Introduction
Agile has reached maturity in many organisations, and the success of Artificial Intelligence (AI) makes its use unavoidable for organisations to evaluate and enhance the performance of Agile teams. While AI promises a data-driven, objective lens for analysing team dynamics, productivity, and outcomes, its application to evaluate project team performance raises profound ethical questions—particularly when viewed through the lens of the Project Management Institute’s (PMI) Code of Ethics and Professional Conduct. This blog post explores the ethical implications of using AI to compare Agile team performance, guided by PMI’s values of responsibility, respect, fairness, and honesty.
Challenges
Responsibility: Ensuring Informed and Accountable Use
According to the PMI Code of Ethics, project managers are responsible for the decisions they make and their impact on stakeholders. The use of AI introduces a new layer of responsibility, as the algorithms and models deployed can influence critical business and technical decisions, team morale, and individual careers. Without a clear understanding of how AI systems operate, there is a risk of delegating accountability to technology, thereby abdicating human responsibility. Furthermore, Agile teams thrive on transparency and trust (Manifesto for Agile Software Development), and opaque AI models can undermine these foundational principles.
Respect: Preserving Dignity and Psychological Safety
The Agile Practice Guide and Manifesto for Enterprise Agility stress the importance of respect among team members. AI-driven comparisons risk reducing team members to data points, potentially diminishing their sense of value and psychological safety. This is especially concerning when performance metrics are derived from sources like code commits, velocity, or issue resolution rates, which may not capture the full scope of an individual’s or team’s contribution. Respecting people means recognizing their unique contexts, strengths, and the human factors that are not always quantifiable.

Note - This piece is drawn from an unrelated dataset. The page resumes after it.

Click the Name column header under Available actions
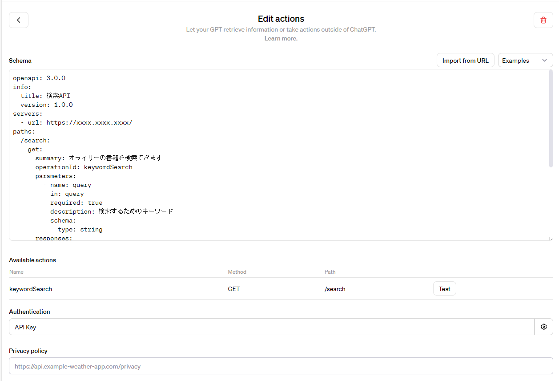The height and width of the screenshot is (381, 559). click(16, 272)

Fairness: Avoiding Bias and Ensuring Equity
PMI’s value of fairness calls for impartial and just decision-making. AI systems are only as unbiased as the data and assumptions upon which they are built. If training data reflects organizational biases or historic inequalities, AI may perpetuate or even exacerbate them. For example, if one team’s work is more client-facing and another’s more technical, or a team is developing new features while another is fixing defects, comparing them using the same metrics may yield unfair outcomes. The Manifesto for Agile Software Development emphasizes individuals and interactions over processes and tools, serving as a reminder that context matters—and fairness demands careful consideration of these differences.
Honesty: Transparency and Truthfulness in Reporting
Honesty, as defined by PMI, compels project managers to provide accurate and truthful information. The complexity of AI models can make it difficult to explain how conclusions are reached, leading to challenges in maintaining transparency. Agile values also highlight the importance of open communication and feedback loops. When AI-generated comparisons are presented without clear explanations, stakeholders may question their validity, eroding trust in both the technology and its advocates.
Recommendations
Human-Centric AI Design
AI tools should be designed to support, not replace, human judgment. Agile frameworks encourage continuous improvement, collaboration, and adaptation. In line with PMI’s ethical standards, organizations should ensure that AI complements human insight, enabling teams to learn and grow rather than simply ranking or scoring them.
Transparent Methodologies
Explainability is crucial. Both the PMI Code of Ethics and the Manifesto for Agile Software Development value transparency and trust. Organizations deploying AI to compare Agile teams must clearly communicate how data is collected, what metrics are used, and how results are interpreted. This fosters informed dialogue and minimizes misunderstandings.
Regular Bias Audits
Regularly audit AI systems for bias, in alignment with PMI’s fairness value. Engage diverse stakeholders—including team members—in the design and review of AI models. Use feedback to refine algorithms and ensure that they remain equitable and relevant.
Contextualized Metrics
Avoid one-size-fits-all comparisons. Agile teams operate in diverse environments, with varying goals, challenges, and customer needs. Tailor metrics to the context of each team, and supplement quantitative data with qualitative insights. This reflects the Manifesto for Agile Software Development's focus on individuals and interactions, ensuring a holistic view of performance.
Foster Psychological Safety
Use AI insights to support team development rather than to penalize. The Agile Practice Guide underscores the importance of psychological safety for learning and innovation. Frame AI-driven feedback as an opportunity for growth, not as a tool for surveillance or punitive action.
The Bottom Line
The integration of AI into Agile team performance comparison presents a unique set of ethical challenges. By grounding our approach in PMI’s values of responsibility, respect, fairness, and honesty—and by drawing on the wisdom of the Agile Practice Guide, Manifesto for Agile Software Development, Manifesto for Enterprise Agility, and PMBOK—we can harness the power of AI while upholding the highest ethical standards. Ultimately, the goal is not to let technology dictate our decisions, but to use it as a catalyst for deeper understanding, stronger teams, and more meaningful outcomes.
Question for Reflection: How can organizations ensure that AI-driven performance comparisons reinforce, rather than undermine, Agile and ethical values?